Work to complete
In the records that follow, find the line with "You are a computer-use agent. The"; from there, retype every line exactly through the line with "Select سطح دسترسی menu item", which also belongs to the answer.

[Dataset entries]
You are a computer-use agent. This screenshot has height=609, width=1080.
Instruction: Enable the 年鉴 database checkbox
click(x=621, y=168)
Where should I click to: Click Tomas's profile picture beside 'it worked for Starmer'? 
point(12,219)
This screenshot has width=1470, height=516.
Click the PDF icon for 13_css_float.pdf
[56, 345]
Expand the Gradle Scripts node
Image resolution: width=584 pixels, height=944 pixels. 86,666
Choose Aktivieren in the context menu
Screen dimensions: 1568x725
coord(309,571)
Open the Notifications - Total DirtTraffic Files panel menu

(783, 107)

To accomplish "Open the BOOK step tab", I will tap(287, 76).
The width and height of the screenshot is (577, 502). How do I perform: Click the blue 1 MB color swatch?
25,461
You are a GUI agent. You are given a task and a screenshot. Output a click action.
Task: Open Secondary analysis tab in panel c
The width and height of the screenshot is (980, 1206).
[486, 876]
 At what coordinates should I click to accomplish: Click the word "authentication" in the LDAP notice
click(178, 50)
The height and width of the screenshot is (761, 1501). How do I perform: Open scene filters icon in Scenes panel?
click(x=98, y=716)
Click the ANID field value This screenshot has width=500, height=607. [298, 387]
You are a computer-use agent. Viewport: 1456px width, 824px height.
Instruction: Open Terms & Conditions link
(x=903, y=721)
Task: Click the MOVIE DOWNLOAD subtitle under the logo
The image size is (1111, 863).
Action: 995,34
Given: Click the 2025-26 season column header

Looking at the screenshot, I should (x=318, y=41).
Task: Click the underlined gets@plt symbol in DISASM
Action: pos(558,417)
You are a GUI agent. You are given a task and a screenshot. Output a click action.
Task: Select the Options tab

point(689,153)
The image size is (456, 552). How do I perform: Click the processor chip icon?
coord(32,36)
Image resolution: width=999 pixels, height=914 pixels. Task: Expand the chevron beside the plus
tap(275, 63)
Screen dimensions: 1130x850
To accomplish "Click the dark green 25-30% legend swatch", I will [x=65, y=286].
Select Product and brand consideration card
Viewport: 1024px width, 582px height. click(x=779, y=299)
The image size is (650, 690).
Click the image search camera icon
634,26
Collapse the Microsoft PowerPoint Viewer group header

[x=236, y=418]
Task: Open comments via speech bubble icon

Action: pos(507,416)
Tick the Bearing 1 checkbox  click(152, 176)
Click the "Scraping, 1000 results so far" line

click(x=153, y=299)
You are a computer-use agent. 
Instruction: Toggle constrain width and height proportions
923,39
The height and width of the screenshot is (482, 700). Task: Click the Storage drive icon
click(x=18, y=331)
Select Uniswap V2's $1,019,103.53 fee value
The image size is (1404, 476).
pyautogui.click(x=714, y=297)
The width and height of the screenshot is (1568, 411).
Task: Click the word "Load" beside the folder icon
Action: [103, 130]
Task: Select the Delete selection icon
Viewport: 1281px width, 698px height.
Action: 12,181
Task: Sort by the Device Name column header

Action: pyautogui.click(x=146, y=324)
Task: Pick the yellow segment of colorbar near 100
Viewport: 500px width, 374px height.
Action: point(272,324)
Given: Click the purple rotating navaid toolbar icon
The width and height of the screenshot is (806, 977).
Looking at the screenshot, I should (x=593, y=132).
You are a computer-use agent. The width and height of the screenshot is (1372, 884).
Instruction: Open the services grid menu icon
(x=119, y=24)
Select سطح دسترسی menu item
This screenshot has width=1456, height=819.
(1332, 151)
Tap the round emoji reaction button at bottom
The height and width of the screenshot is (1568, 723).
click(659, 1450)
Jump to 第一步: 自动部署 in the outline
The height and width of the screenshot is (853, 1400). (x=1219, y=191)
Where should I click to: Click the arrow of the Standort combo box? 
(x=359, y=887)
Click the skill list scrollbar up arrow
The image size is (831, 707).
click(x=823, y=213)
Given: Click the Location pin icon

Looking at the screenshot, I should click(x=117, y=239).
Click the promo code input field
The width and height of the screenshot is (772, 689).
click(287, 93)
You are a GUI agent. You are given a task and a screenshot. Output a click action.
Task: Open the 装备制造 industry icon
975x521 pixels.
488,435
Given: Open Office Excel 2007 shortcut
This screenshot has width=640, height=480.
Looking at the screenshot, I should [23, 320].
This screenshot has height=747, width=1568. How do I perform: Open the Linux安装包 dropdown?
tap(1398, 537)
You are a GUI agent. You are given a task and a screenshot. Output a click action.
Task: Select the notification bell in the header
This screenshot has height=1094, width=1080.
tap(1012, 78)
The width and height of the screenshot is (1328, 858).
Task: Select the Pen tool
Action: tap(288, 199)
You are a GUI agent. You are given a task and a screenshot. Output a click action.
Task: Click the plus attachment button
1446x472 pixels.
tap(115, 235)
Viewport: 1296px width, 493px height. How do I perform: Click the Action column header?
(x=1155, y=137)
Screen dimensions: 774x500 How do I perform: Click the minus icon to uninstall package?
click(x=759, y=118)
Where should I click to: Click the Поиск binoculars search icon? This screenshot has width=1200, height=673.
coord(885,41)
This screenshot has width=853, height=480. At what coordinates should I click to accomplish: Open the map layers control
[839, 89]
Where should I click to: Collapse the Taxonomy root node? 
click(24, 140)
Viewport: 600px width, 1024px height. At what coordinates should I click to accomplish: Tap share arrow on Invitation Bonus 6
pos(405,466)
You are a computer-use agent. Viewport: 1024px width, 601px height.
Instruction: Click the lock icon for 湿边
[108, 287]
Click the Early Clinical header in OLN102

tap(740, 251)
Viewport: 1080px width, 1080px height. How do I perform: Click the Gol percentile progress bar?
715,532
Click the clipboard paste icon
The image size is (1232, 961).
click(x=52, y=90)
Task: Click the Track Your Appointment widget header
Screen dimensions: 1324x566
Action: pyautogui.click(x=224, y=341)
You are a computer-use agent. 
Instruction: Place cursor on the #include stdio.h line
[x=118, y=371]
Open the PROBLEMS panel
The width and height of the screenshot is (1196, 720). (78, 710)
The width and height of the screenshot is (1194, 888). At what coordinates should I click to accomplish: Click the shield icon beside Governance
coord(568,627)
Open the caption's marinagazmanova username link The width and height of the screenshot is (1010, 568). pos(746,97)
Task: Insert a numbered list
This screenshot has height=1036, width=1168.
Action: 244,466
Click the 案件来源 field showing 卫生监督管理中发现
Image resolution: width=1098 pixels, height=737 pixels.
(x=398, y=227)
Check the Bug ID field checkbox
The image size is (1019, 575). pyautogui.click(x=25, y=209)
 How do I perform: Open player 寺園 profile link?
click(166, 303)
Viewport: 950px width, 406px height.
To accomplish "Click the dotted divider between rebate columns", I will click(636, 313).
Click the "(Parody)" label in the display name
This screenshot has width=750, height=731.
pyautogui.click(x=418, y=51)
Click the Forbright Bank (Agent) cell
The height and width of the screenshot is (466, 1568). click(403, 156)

Your solution
You are a computer-use agent. The width and height of the screenshot is (1372, 884).
Instruction: Open the services grid menu icon
(x=119, y=24)
Select سطح دسترسی menu item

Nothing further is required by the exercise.